AI is the most impactful invention in recent times, he said, adding that if harnessed correctly, it can transform healthcare, agriculture, governance, education, language translation and inclusion. “We are focused on capturing AI, building the capabilities, datasets, AI compute and training capacities,” he said.
India AI Summit, to be held on January 10, will focus on talent, AI compute, AI chips, and foundational large language models.
“In a nutshell, the government’s vision for AI is that we see AI as the kinetic enabler for the $1 trillion economy target that we have set for ourselves,” Chandrasekhar said.
While acknowledging that “what is responsible use of AI” is subjective, safety and trust are unambiguous definitions.
Semiconductor R&D hub
Bengaluru hosts the engineering, and research and development centre of almost every semiconductor brand, including Advanced Micro Devices, LAM Research, Applied Materials, Intel and ICT company Fujitsu, the minister pointed out.
“I read four days ago that Fujitsu did a two-nanometre complete bare bones chip design in Bengaluru,” he said.
102 unicorns, $65 billion FDI
Chandrasekhar acknowledged the economic contribution and value add that startups drive in the country. “We have 102 unicorns, $65 billion foreign direct investment (FDI) that have come into startups alone.

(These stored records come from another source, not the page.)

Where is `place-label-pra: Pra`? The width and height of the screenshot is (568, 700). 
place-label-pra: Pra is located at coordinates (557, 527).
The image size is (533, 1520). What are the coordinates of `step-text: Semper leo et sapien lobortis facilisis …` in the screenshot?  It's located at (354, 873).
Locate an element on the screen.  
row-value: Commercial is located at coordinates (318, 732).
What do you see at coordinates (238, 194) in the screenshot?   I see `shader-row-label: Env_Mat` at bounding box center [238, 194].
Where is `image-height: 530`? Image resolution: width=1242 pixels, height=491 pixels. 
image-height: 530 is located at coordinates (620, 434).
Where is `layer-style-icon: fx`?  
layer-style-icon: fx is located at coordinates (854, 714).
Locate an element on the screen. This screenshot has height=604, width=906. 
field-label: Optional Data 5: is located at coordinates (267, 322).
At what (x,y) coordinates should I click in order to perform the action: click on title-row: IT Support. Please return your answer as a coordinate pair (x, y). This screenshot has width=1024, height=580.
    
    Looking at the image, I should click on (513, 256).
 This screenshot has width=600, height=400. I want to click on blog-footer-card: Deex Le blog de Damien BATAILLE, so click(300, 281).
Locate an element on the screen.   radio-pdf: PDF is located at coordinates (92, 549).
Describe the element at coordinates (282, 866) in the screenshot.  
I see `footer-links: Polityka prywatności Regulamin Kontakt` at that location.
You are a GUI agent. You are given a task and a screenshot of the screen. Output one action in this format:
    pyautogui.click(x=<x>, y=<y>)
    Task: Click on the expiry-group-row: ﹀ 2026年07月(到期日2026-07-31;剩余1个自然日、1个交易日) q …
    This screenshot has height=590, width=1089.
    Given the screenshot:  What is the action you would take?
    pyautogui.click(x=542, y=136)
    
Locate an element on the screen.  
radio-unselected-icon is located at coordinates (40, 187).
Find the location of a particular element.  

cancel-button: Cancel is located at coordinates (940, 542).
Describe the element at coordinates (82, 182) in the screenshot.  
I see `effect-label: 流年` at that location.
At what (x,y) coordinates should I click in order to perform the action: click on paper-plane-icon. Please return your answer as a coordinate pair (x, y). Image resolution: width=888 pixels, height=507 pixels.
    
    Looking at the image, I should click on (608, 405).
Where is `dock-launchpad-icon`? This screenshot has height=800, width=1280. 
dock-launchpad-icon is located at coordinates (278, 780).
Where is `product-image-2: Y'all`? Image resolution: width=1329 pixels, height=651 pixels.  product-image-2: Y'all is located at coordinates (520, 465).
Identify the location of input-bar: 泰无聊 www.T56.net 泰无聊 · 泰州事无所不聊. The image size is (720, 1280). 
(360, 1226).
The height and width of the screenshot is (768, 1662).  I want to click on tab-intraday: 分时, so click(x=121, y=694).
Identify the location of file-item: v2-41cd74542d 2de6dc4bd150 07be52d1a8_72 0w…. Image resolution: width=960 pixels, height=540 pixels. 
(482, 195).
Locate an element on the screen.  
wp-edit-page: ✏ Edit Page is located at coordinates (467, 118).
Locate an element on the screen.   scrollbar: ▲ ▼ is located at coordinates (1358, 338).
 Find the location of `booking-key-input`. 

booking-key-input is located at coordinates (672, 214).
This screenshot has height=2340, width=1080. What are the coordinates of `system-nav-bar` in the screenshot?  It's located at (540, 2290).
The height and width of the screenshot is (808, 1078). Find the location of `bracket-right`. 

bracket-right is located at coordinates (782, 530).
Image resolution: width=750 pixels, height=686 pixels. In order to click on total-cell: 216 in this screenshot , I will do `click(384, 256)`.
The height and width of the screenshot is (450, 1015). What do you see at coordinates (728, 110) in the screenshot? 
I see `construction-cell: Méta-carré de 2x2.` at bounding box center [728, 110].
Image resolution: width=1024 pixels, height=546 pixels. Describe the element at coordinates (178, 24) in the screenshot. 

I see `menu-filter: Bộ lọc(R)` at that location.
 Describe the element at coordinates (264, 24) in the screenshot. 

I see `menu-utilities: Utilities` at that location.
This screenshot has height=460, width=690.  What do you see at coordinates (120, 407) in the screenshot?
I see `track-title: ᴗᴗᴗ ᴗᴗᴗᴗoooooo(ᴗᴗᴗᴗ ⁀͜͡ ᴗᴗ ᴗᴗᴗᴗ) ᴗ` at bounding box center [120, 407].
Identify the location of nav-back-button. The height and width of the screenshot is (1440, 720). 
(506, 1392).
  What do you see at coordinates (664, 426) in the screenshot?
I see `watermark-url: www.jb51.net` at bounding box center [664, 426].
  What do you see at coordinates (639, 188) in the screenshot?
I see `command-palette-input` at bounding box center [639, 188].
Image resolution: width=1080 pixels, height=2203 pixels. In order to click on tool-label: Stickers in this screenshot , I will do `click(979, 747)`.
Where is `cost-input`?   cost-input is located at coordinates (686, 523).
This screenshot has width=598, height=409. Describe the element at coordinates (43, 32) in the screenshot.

They’re not just important for our technology vision but economic vision too,” he said.
Many of the startups the government supports as a part of its design-linked incentive scheme can become unicorns, he said.
Calling students to electronics
“There is a huge shortage of talent globally and if you develop lab skills, there are huge opportunities, including in the drone ecosystem. Innovators in electronics have great opportunities. India’s goal is to create 200,000 students with masters, PhDs, and post-doctoral talent over the next few years,” he said.